À mon avis, l’immigration incontrôlée n’est pas étrangère au lent écroulement de cet édifice fragile, même s’il n’est pas recommandé de le dire. De Gaulle a, paraît-il, évoqué l’huile et l’eau pour décrire ces sociétés multicouches, où personne ne se mélange et tout le monde se fuit. Nous en sommes là. Comment bâtir un avenir sur pareilles fondations ?
« En attendant pire. » Quel est ce “pire” ?
En évoquant le pire, on pense souvent à une hypothétique « guerre civile ». Les choses sont un peu plus compliquées. Je crois qu’avant d’en arriver à une “bataille à mort”, nous allons au-devant de dégradations croissantes, sous-jacentes dans la durée et explosives dans l’instant. Soit des délabrements cumulés, façon « tiers-monde », assortis de violences de types variés, à la tournure imprévisible. En l’espèce, le choix n’est pas seulement entre la vie et la mort mais, aussi, entre des existences qui méritent d’être vécues et d’autres qui n’en valent pas la peine. En un mot, la qualité de la vie, au sens large, est tout autant une exigence que la vie tout court. Sinon, à quoi bon ?

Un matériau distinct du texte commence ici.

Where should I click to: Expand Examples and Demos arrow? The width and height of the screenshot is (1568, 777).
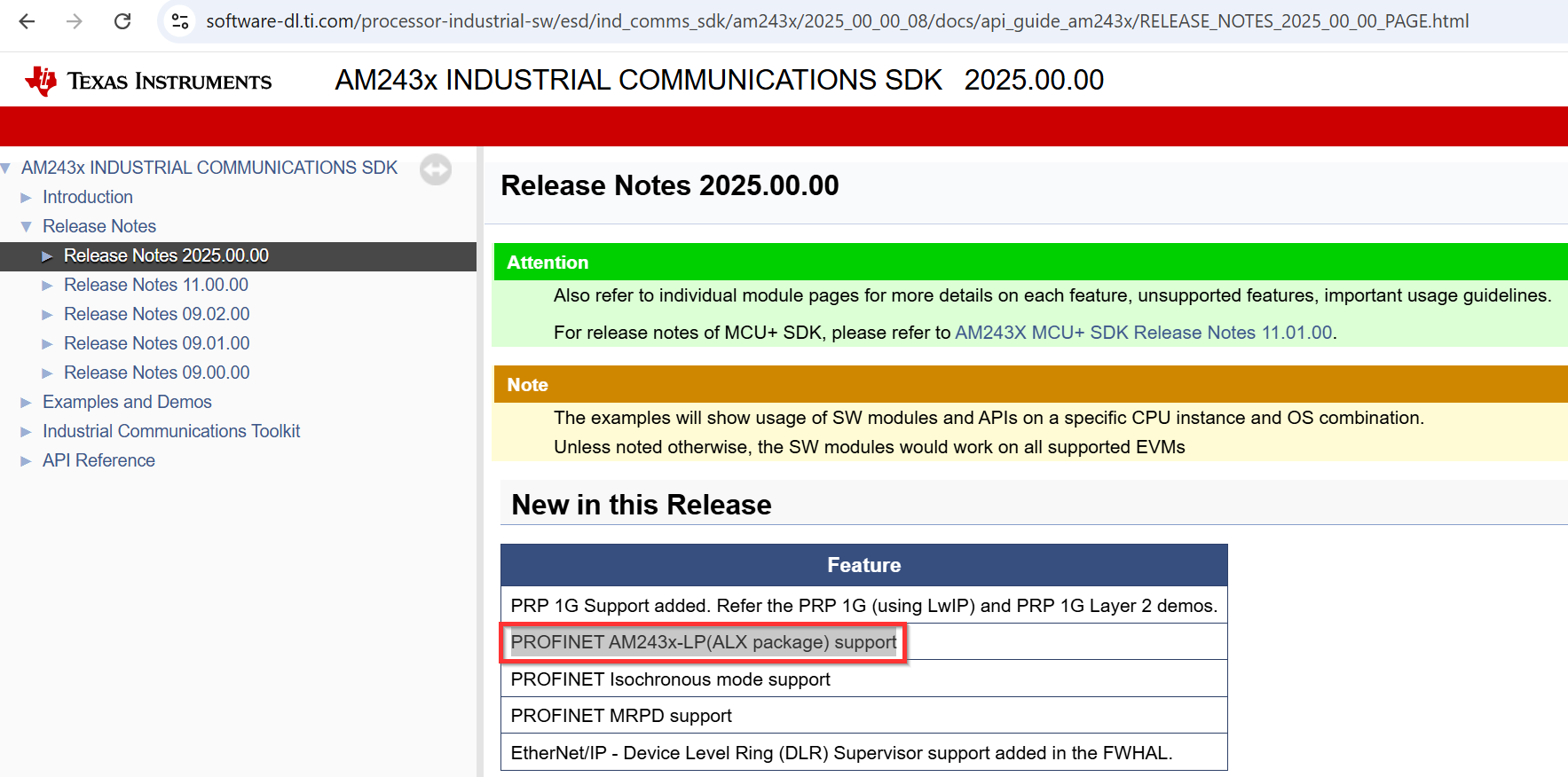26,402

Y a-t-il en France un choc entre une civilisation qui s’efface et une autre qui s’affirme ?
En bons individus, nous croyons ingénument que le monde est né avec nous. Parce que nous avons perdu le sens de l’appartenance, nous avons oublié le temps long. Oui, il existe des civilisations et elles se télescopent. Sinon, comment expliquer l’émergence de ce « Sud global », dont le seul ciment est le déboulonnage de l’Occident ?

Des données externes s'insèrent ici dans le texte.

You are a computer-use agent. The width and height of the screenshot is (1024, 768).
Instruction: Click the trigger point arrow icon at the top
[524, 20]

Si nous changeons de lunettes, comment ne pas voir partout à l’œuvre des forces historiques supra-individuelles, telles que « l’islam mécontent » ou « la grande revanche des humiliés » ? S’agissant précisément des musulmans, pourquoi leur installation ne marquerait-elle pas une nouvelle phase de l’alternance pluriséculaire qui les oppose aux Européens pour le contrôle des deux rives de la Méditerranée ? Comment ne pas remarquer aussi, en consultant une carte, que chaque fois qu’ils arrivent au contact des autres sphères de civilisation, ils entrent en conflit avec toutes ? Comment ignorer que dans la surdélinquance immigrée, il y a un sous-texte de compensation postcoloniale ?
La différence est évidemment celle que vous dites : d’un côté, une civilisation qui baisse la garde et s’ouvre inconditionnellement à tous, de l’autre, des agents historiques à l’offensive, qui exploitent cette incroyable naïveté. Du plein qui s’engouffre dans du vide. Mais alors qu’un peu partout les yeux se dessillent, en France, on se dispute encore sur les mots – « submersion » ou non -pour masquer la chose. Serons-nous les derniers à ouvrir les yeux ?
Propos de Pierre BROCHAND*
recueillis par Gaspard de MALHERBE
Valeurs Actuelles
05 février 2025
*Pierre Brochand, Ambassadeur de France, a été directeur général de la Sécurité extérieure (DGSE) de 2002 à 2008.